Xochimilco (or ‘the place where the flowers grow’ in the Aztec language of Nahuatl) is a key attraction for both tourists and locals of Mexico city. Just an hour south of the city centre, people flock here in their droves on a weekend or public holidays to boat on the canals and chinampas (floating gardens) of Tenochtitlán, a former Aztec city that the conquering Spanish named ‘the Venice of the new world’.
We only had chance to visit during the week (and our visit was not very successful) but as Saturday and Sunday come, the area becomes a veritable fiesta. As you float along in your open air gondola, or trajinera, mariachi musicians will play traditional songs on passing barges, flower sellers and food vendors will pull up next to you and families will be partying with beers on nearby boats.
Although Xochimilco officially became part of Mexico City in 1928, it was a separate city since pre-Hispanic times. The canals that characterise the area are all that is left of a lake covering much of the area. The Aztecs filled in parts of the lake, creating waterways for transportation. The lake continued to shrink during early colonisation until only the canals of Xochimilco remained as they are today.
1,000 years ago, the pre-hispanic settlers of the are created rafts of juniper branches on to which they placed soil to use for cultivation known as chinampas. These remaining chinampas are part of the Xochimilco World Heritage Site (since 1987 – although the deterioration of the area is threatening it’s status) and are still used today for crops and flower growing while some larger islands have formed solid ground, allowing for buildings to be constructed on them.
How to get there
It’s fairly easy to get to Xochimilco by public transport and takes between an hour and 90 minutes to reach. First, take Metro Line 2 (the blue line) to the end, alighting at station Tasqueña. From here, head through the turnstiles and the doors to the Tren Ligero (light rail). The light rail does not accept Metro tickets, so you must buy a CDMX re-loadable card (you can share one card between multiple people) for MX$10 and load it with MX$3 per-person one-way. There are ticket booths just outside the turnstiles, you can’t miss them. You will take the light rail to station Xochimilco, the last station on the light rail line.
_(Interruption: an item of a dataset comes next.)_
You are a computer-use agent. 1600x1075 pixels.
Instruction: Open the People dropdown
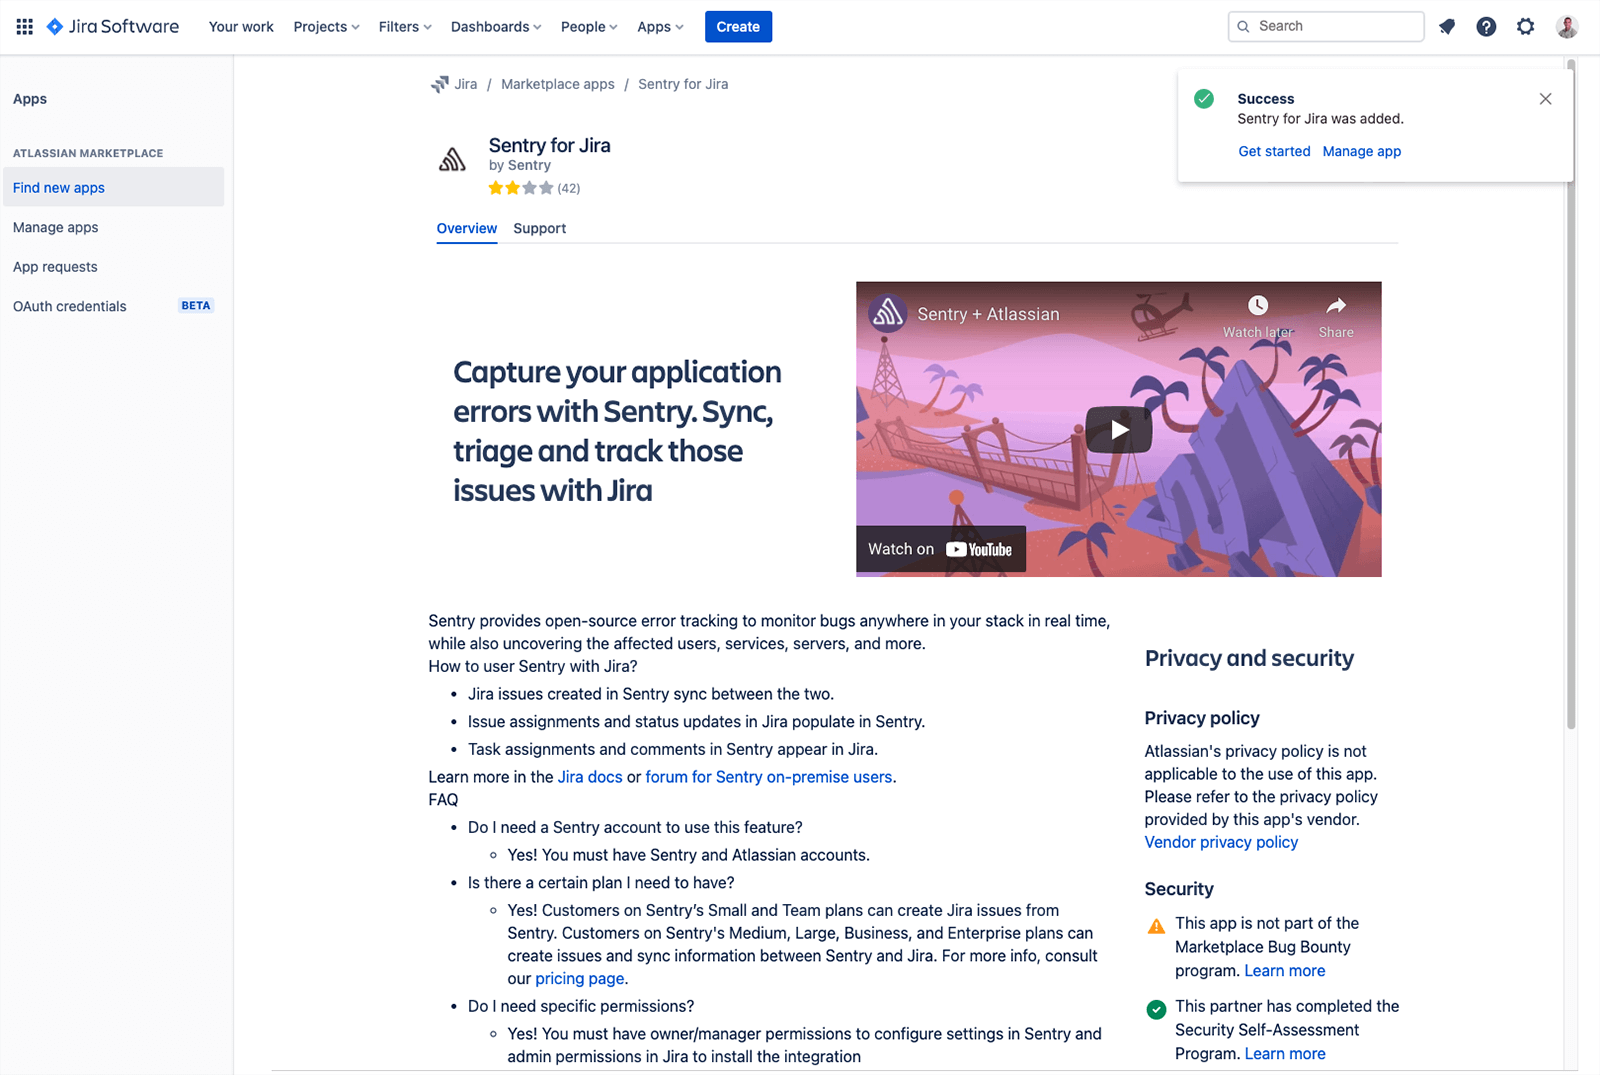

From the station, follow the small blue signs on the street with arrows that will lead to the embarcadero, or just follow the crowd.
What to do
At the embarcadero, take one of the brightly coloured trajineras on a tour of the canals and floating islands. Provided it is a busy day, you will see mariachi bands performing on the water and people selling flowers and food from gondolas along side you. So sit back, buy a beer from a passing boat and enjoy the ride.
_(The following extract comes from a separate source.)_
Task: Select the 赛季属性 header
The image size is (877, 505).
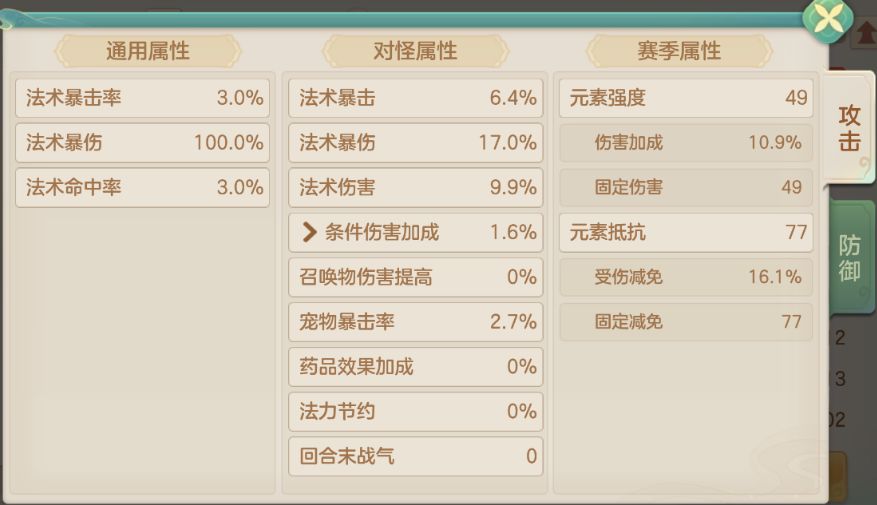Action: point(679,51)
If you have a bit more time you can take the 2 hour canal ride to ‘The Island of the Dolls‘. The Island is now a tourist attraction but once belonged to the hermit Santana Barrera. Finding a dead girl floating in the canals, he hung her doll from tree by his hut as a mark of respect. When he began to hear voices and started losing his mind, he would gather more dolls and string them from trees to quell the voice of what he believed was the little girl speaking to him. Thousands of toys are now on the Island and Barrera’s family have opened this incredibly creepy place to the public.
To reach Xochimilco from the centre of Mexico City it will cost MX$5 for a metro ticket to Tasqueña station and a further MX$3 for the Tren Ligero – Although you will have to buy aMX$10 CDMX re-loadable card but this can be shared between multiple people.
Overall MX$26 return (£1/$1.50 US).
The prices to rent a trajinera with a driver depend on the size of boat and length of the trip. If you speak Spanish it is well worth bargaining with the owners of the gondolas. Expect to pay betweenMX$350 and MX$600 for an hours ride but this can be split between all of the passengers of the boat. You can hire musicians to float along side your boat and play mariachi music for a small fee.
On larger boats you will be able to bring your own food and drink as they have a table down the centre of the vessel.